:: Excerpted passage ::

Never heard of Richard Jackson before, but I love'm. Man after my own heart!

And how does his insider's observation fit with the theme I've noticed in ballet marketing that tells people ballet is hard? Hey, pay attention folks! People like to watch graceful movement more than athletic effort! (Would you believe it? Made my day!)

Decades ago, I met people who claimed Clive Barnes, the New York Times chief dance critic, whose reviews seemed to me artificially enthusiastic and pumped up, was responsible for the "dance boom" of those times, but I countered by asking whether they knew the truth of the story that the morning after Dance in America's Joffrey Ballet show had been broadcast on PBS, the ticket line at the City Center box office extended out the door and down the sidewalk.

I still think if there's one person responsible for the dance boom, it was Merrill Brockway, the excellent director of most of the first series broadcast under the title, "Dance in America". (Some of us still get a lot of enjoyment from his work.) Let TV offer people a good look at dance, and they show up wanting more.

But this article shows a gap between present TV industry thinking and what this shows works, even if all you're thinking about is promotion. I haven't bothered much with watching the competition and backstage-lives shows with some dance in them, thinking that the dancing is not going to be very good, or, worse, it'll be badly shown, but I think there's a lot of room for improvement in presenting dance. It's interesting that they're even interested.

:::

Exercise
In the passage on the dance boom, who directed most of the first series broadcast as "Dance in America"?

:: Record set ::

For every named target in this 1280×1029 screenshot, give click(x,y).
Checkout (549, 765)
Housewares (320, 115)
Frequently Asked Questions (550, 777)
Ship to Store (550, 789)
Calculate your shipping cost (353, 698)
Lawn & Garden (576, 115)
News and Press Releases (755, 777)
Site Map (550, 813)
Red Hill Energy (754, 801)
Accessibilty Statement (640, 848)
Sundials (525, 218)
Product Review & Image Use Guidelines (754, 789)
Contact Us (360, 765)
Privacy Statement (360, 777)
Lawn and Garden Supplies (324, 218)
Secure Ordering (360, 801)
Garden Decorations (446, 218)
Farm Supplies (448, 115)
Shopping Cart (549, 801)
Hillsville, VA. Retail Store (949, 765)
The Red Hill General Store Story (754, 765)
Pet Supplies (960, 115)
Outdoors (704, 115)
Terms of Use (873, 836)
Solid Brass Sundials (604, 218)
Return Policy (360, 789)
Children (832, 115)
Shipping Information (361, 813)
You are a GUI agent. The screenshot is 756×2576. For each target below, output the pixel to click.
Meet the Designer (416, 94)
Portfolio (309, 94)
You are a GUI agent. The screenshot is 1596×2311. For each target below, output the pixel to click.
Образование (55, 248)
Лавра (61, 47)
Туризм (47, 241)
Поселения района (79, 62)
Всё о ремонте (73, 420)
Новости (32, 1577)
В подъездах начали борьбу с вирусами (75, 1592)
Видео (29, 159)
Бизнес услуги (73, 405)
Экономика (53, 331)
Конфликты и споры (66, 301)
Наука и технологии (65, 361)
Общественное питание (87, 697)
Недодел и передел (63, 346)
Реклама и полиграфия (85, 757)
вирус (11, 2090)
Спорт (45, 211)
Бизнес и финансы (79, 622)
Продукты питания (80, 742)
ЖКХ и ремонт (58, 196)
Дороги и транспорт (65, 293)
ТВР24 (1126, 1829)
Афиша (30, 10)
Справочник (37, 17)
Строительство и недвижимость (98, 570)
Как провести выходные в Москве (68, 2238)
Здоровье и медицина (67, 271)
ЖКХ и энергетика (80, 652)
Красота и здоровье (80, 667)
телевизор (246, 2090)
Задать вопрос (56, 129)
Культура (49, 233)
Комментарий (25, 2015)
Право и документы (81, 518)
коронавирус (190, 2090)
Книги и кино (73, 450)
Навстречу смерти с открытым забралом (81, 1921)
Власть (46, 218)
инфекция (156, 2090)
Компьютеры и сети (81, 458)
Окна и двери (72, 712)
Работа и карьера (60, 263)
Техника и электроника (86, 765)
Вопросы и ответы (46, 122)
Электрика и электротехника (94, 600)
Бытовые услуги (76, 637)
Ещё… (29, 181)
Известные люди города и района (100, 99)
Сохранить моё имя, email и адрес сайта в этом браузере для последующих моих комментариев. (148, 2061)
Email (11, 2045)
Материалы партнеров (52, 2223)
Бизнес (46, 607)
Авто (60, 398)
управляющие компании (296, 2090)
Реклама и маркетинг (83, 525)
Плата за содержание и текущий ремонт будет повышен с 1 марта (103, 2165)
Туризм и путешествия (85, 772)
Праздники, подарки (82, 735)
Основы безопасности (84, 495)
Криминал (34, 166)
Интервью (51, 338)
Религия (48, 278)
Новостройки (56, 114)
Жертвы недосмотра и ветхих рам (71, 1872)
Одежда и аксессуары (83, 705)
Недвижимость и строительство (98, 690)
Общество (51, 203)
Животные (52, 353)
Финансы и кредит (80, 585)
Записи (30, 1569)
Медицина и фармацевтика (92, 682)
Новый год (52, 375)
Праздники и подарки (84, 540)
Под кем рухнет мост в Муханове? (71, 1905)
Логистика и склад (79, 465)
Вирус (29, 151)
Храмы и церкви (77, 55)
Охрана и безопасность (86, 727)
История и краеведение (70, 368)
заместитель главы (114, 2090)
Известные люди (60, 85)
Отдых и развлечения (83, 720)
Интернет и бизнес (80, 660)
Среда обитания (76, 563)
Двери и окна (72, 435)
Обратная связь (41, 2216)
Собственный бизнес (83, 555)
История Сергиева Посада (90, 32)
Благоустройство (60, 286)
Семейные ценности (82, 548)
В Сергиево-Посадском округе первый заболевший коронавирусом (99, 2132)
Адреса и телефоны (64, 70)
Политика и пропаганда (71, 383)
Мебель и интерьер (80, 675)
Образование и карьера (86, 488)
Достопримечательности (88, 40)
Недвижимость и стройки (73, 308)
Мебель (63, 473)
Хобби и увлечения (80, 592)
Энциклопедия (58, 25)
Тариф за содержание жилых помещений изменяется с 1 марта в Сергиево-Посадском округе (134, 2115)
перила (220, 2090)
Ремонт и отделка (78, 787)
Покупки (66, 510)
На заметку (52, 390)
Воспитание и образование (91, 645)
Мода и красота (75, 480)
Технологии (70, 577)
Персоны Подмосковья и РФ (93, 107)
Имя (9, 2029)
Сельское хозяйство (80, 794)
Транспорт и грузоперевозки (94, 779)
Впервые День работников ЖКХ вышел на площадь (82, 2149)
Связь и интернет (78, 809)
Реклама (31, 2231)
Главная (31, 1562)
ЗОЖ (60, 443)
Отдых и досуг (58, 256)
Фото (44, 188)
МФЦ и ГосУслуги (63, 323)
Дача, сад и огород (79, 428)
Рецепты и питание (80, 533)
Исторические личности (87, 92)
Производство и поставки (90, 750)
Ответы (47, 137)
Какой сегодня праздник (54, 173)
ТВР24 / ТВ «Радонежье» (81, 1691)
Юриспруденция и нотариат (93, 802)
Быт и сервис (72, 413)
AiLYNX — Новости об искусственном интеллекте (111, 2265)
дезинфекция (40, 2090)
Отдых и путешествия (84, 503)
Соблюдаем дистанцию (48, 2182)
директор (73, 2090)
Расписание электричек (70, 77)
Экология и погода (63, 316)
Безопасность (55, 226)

:::

Solved exercise
Merrill Brockway